The metrics_alignment operation provides a way to evaluate the correctness and completeness of a response from a RAG system.

This feature is in public preview.

Use cases

The metrics_alignment operation is useful when performing tasks like the following:

  • Understanding how well the Pinecone Assistant captures the facts of the ground truth answer.
  • Comparing the Pinecone Assistant’s answers to those of another RAG system.
  • Comparing the answers of your own RAG system to those of the Pinecone Assistant or another RAG system.

SDK support

You can use the metrics_alignment operation directly or via the Pinecone Python SDK.

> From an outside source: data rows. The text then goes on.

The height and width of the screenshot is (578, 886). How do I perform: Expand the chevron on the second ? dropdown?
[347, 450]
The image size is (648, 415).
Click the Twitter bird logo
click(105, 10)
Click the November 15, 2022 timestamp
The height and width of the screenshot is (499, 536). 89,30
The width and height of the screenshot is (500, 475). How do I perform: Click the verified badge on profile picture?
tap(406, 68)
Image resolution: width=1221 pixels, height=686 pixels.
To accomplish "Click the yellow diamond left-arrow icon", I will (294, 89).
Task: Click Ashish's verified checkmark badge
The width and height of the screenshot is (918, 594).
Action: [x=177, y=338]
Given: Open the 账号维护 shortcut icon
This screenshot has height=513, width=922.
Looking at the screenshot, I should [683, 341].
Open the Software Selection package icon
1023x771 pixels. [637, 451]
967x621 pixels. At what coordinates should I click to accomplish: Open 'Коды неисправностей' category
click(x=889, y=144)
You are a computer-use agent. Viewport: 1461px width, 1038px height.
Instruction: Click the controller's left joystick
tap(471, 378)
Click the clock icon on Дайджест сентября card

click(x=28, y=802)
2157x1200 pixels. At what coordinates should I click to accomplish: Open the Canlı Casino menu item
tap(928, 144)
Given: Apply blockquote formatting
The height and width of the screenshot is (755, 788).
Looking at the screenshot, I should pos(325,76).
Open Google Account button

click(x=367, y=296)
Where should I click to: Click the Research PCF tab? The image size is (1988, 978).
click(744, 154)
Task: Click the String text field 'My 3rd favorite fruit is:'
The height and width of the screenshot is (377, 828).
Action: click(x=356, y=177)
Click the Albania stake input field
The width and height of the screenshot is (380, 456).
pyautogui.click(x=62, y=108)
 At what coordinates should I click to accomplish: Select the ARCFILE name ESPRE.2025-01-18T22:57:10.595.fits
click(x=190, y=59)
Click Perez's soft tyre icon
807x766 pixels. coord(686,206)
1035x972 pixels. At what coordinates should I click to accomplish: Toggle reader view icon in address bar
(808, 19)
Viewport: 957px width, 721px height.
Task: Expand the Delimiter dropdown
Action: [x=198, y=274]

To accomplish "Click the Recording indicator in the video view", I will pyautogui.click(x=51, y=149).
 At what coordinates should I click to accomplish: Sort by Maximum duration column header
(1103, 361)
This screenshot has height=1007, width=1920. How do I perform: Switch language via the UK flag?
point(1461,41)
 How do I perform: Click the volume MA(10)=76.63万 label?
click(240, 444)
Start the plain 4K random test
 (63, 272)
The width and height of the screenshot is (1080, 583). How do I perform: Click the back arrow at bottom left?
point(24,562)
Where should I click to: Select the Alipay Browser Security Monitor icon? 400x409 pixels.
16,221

To interact with Pinecone Assistant using the Python SDK, upgrade the client and install the pinecone-plugin-assistant package as follows:

HTTP
pip install --upgrade pinecone pinecone-plugin-assistant

Request

The request body requires the following fields:

FieldDescription
questionThe question asked to the RAG system.
answerThe answer provided by the assistant being evaluated.
ground_truth_answerThe expected answer.

For example:

{
  "question": "What are the capital cities of France, England and Spain?",
  "answer": "Paris is the capital city of France and Barcelona of Spain",
  "ground_truth_answer": "Paris is the capital city of France, London of England and Madrid of Spain."
}

Response

Metrics

Calculated scores between 0 to 1 are returned for the following metrics:

MetricDescription
correctnessCorrectness of the RAG system’s answer compared to the ground truth answer.
completenessCompleteness of the RAG system’s answer compared to the ground truth answer.
alignmentA combined score of the correctness and completeness scores.
{
  "metrics": {
    "correctness": 0.5,
    "completeness": 0.333,
    "alignment": 0.398,
  }
},

...

Reasoning

The response includes explanations for the reasoning behind each metric’s score. This includes a list of evaluated facts with their entailment status:

StatusDescription
entailedThe fact is supported by the ground truth answer.
contradictedThe fact contradicts the ground truth answer.
neutralThe fact is neither supported nor contradicted by the ground truth answer.
...

  "reasoning":{
    "evaluated_facts": [
      {
        "fact": {"content": "Paris is the capital of France"},
        "entailment": "entailed",
      },
      {
        "fact": {"content": "London is the capital of England"},
        "entailment": "neutral"
      },
      {
        "fact": {"content": "Madrid is the capital of Spain"},
        "entailment": "contradicted",
      }
    ]
  },

...

Usage

The response includes the number of tokens used to calculate the metrics. This includes the number of tokens used for the prompt and completion.

...

  "usage": {
    "prompt_tokens": 22,
    "completion_tokens": 33,
    "total_tokens": 55
  }
}

Pricing

Cost is calculated by token usage. See Pricing for up-to-date pricing information.

The metrics_alignment operation is only available for Standard and Enterprise plans.